– To begin, submerge anesthetized insects in 70% ethanol solution to reduce the hydrophobicity of the cuticle. Then, wash and permeabilize the tissue with phosphate-buffered saline containing a detergent for at least 30 minutes to allow tissue penetration during fixation.
Next, remove the head and abdomen from the thorax. Use forceps to apply gentle pressure to the coxa-thorax junction, and detach the leg. Carefully place the legs in ice-cold 4% paraformaldehyde solution overnight to allow it to penetrate the tissue. Paraformaldehyde fixes tissues by cross-linking proteins.
Then, remove the fixation solution and wash the tissue several times with phosphate-buffered saline containing detergent. Before mounting, place the legs in pure or slightly diluted mounting buffer for at least one day to provide enough time for the buffer to enter the tissue.
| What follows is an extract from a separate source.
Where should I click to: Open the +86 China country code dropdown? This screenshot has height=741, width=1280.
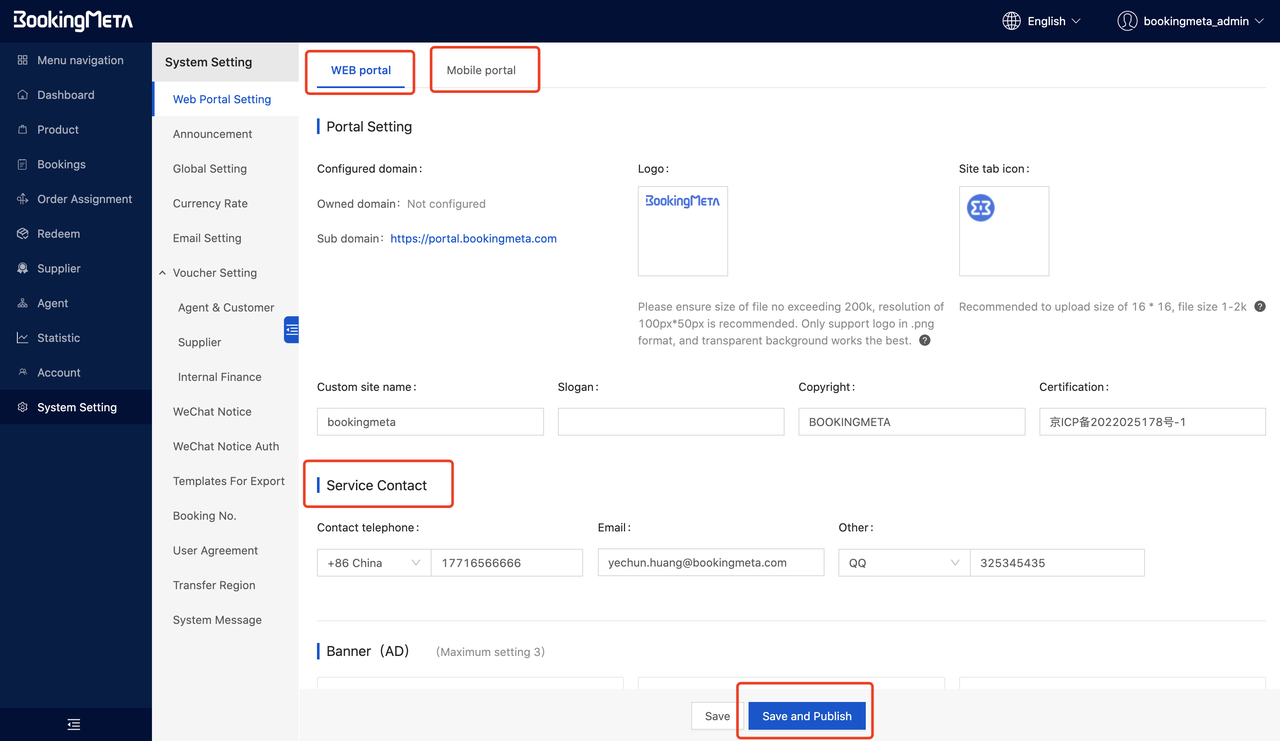click(x=373, y=563)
Lastly, mount the legs in a drop of mounting medium. Use a spacer between the microscope slide and the coverslip to prevent the specimen from damage, and secure the mount with nail polish.
In the following example, we will see the dissection, fixation, and mounting of Drosophila melanogaster legs.
– Begin by filling the appropriate number of wells in a glass multiwell plate with 70% ethanol. Use a brush to add 15 to 20 carbon dioxide anesthetized flies of any age or sex to each well, and gently dab the flies into the ethanol until they are fully submerged.
After no more than one minute, rinse the flies three times with 0.3% nonionic surfactant detergent solution in phosphate-buffered saline for at least 10 minutes per wash. After the last wash, use forceps to remove the head and abdomen of each fly without damaging the thoracic segment or the legs, and use the tip of a pair of fine forceps to gently but firmly apply pressure to the coxa-thorax junction to detach one leg from the thoracic segment.
Place the legs in one well of a new multiwell plate, containing freshly prepared 4% paraformaldehyde on ice, for an overnight incubation at 4 degrees Celsius.
– It is important to push the legs gently into the fixation buffer without letting them float to obtain well-fixed legs.
– The next day, wash the legs five times in fresh 0.3% nonionic surfactant detergent solution for 20 minutes per wash. After the last wash, replace the detergent with mounting medium and keep the legs in the mounting medium for at least 24 hours.
The next day, add approximately 20 microliters of 70% glycerol next to the coated end of the glass microscope slide and cover the glycerol with a 22 by 22 millimeter coverslip. Next, add in about 10-microliter line of mounting medium to the right of the coverslip and apply a second 30-microliter line of mounting medium to the right of the 10-microliter line.
Using fine forceps, transfer one leg from the multiwell plate in a drop of medium to the 10-microliter strip of mounting medium in an external side up or down orientation. Repeat until six to eight legs have been mounted and aligned, and place a second coverslip over the legs such that the second coverslip rests slightly on the first coverslip. Then, use nail polish at each corner of the coverslips to secure them in place.